Acta Neurochir Suppl. 2017;124:49-52

Authors: Morace R, Di Gennaro G, Quarato PP, D'Aniello A, Mascia A, Grammaldo L, De Risi M, Sparano A, Di Cola F, De Angelis M, Esposito V

Abstract
BACKGROUND: Vagal nerve stimulation (VNS) is a palliative treatment option for drug-resistant epilepsy. The aim of this study was to describe the clinical and demographic features of selected patients scheduled for VNS and to evaluate the long-term efficacy of VNS in seizure control.
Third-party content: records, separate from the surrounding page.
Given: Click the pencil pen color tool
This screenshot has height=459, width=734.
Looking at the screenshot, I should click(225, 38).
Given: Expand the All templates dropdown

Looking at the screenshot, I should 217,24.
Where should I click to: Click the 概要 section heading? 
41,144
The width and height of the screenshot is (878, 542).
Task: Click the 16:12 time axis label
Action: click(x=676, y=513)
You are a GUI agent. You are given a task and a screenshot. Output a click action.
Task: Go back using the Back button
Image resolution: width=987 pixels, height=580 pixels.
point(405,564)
MATERIALS AND METHODS: Between 2006 and 2013, 32 consecutive epileptic patients (14 male and 18 female) were enrolled at our Institute for VNS implantation. In all cases resective surgery had previously been excluded by the use of a noninvasive presurgical study protocol. Mean age was 32 years (range 18-50), and mean epilepsy duration 23 years (range 11-39). All subjects were followed-up for at least 2 years (mean 6 years, range 2-9) after VNS implantation. Patients were considered responders when a reduction of seizures of more than 50 % was reported.
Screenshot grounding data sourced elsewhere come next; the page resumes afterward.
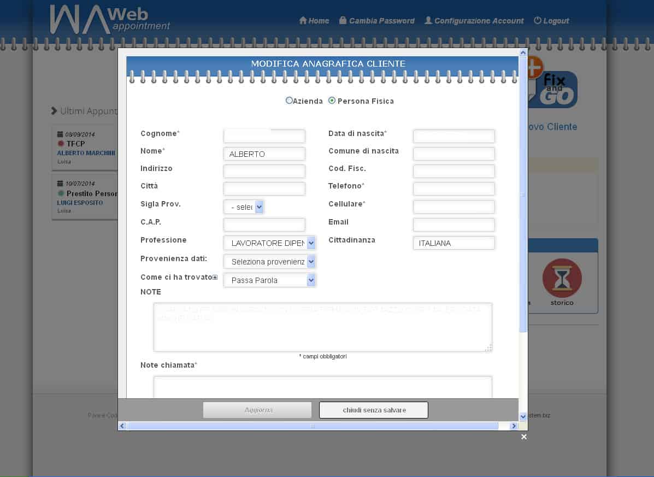The image size is (654, 477).
Task: Click the up arrow of the vertical scrollbar
Action: click(523, 53)
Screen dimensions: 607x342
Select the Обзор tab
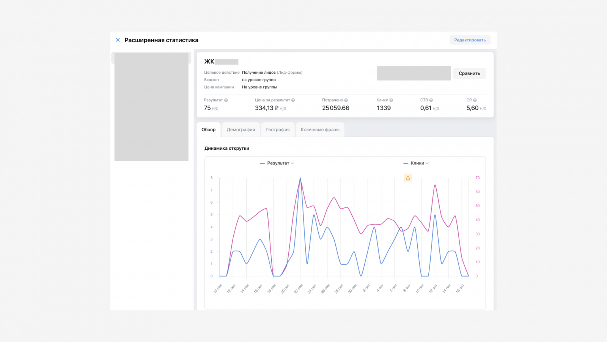208,130
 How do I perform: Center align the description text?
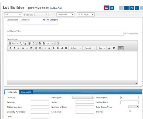coord(58,48)
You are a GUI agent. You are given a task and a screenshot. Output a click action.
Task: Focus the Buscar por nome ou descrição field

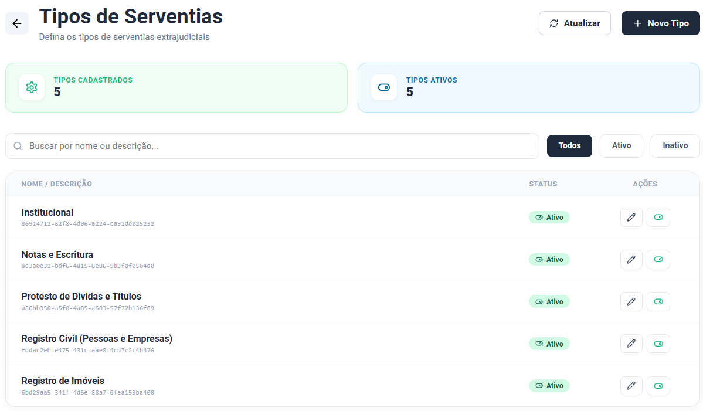click(272, 146)
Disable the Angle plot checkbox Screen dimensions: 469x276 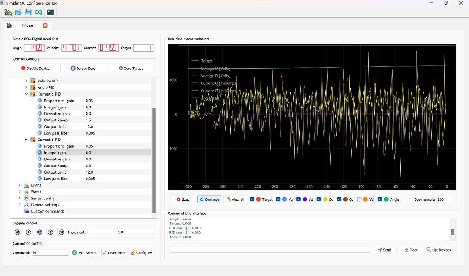coord(379,198)
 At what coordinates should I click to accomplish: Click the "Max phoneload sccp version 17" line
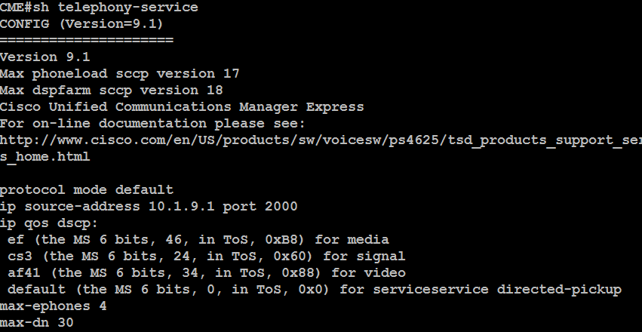point(119,73)
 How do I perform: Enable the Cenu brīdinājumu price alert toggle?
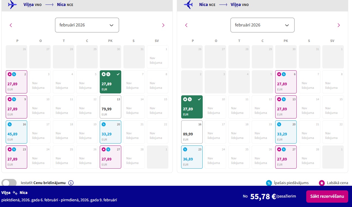(9, 183)
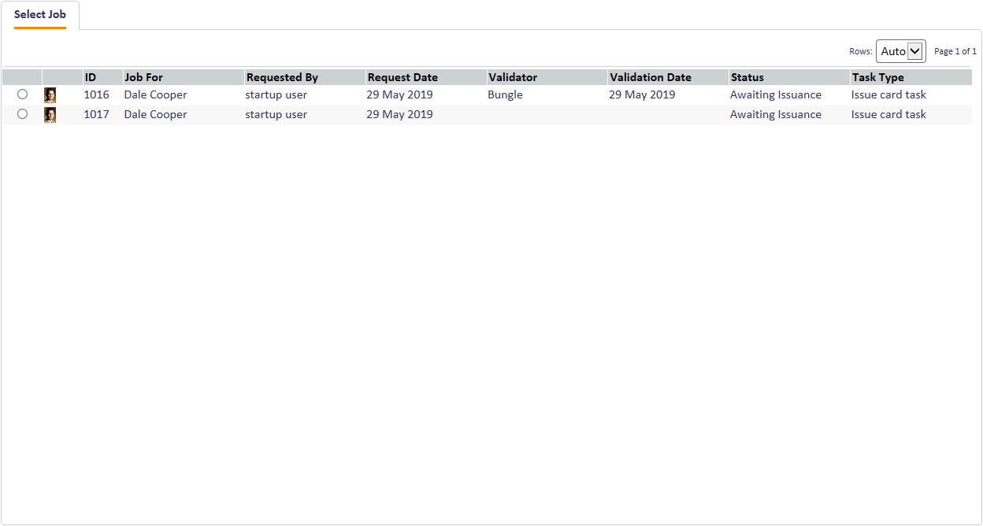
Task: Select the radio button for job 1016
Action: [22, 94]
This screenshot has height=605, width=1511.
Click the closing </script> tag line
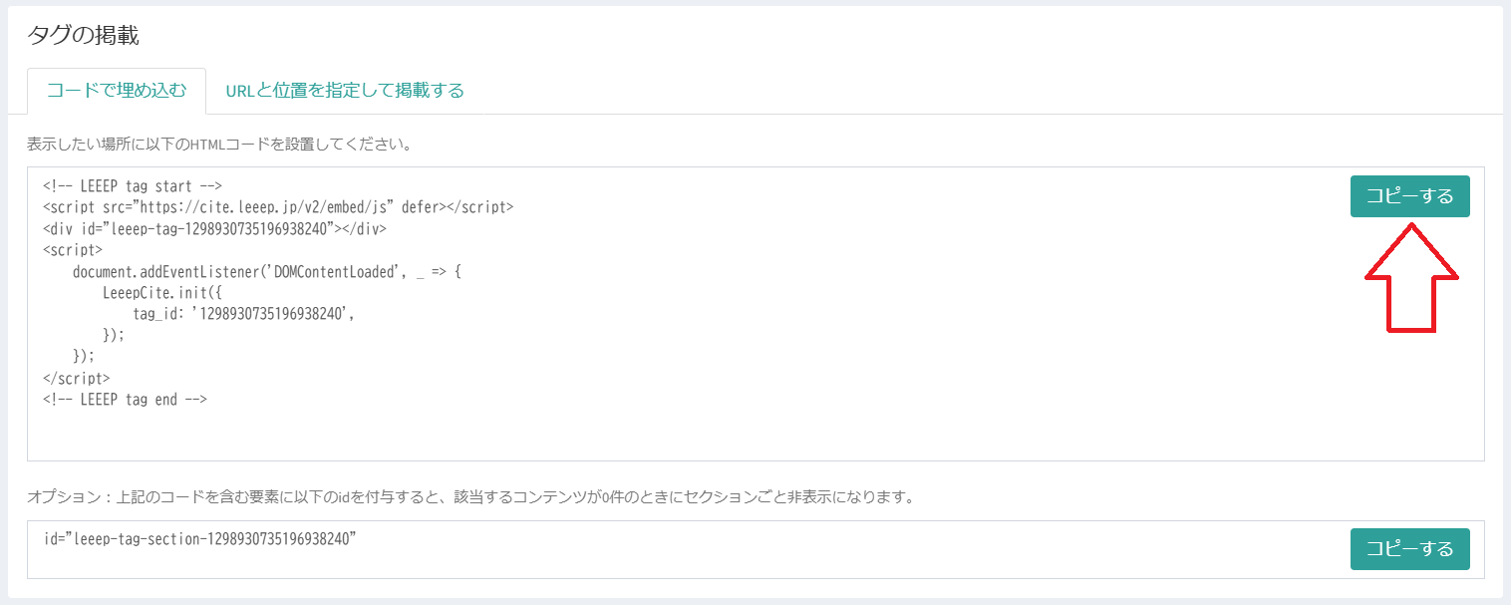point(77,379)
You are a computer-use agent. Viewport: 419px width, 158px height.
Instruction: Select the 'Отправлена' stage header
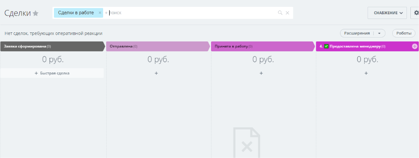pyautogui.click(x=158, y=46)
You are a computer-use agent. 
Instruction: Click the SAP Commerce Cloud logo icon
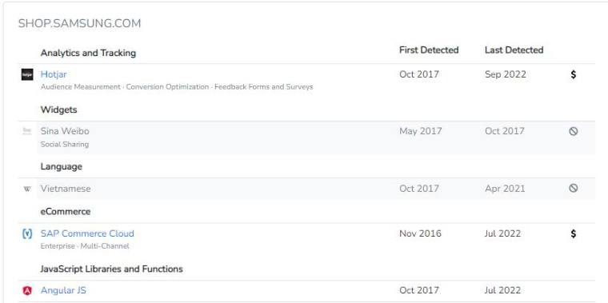coord(27,234)
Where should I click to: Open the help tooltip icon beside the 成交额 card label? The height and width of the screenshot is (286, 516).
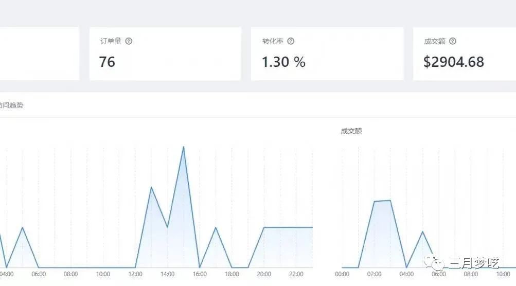point(452,41)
RESULTS: All patients had complex partial seizures, in 81 % of the patients with secondary generalization and in 56 % with drop attacks. Neurological examination revealed focal deficits in 19 % of the patients. Brain magnetic resonance imaging (MRI) was positive in 47 % of the patients. No surgical complications were observed in this series. Three patients were lost to follow-up. Twelve patients were classified as responders. Among the others, 1 patient experienced side effects (snoring and groaning during sleep) and the device was removed.
CONCLUSIONS: Our data confirm that VNS is a safe procedure and a valid palliative treatment option for drug-resistant epileptic patients not suitable for resective surgery.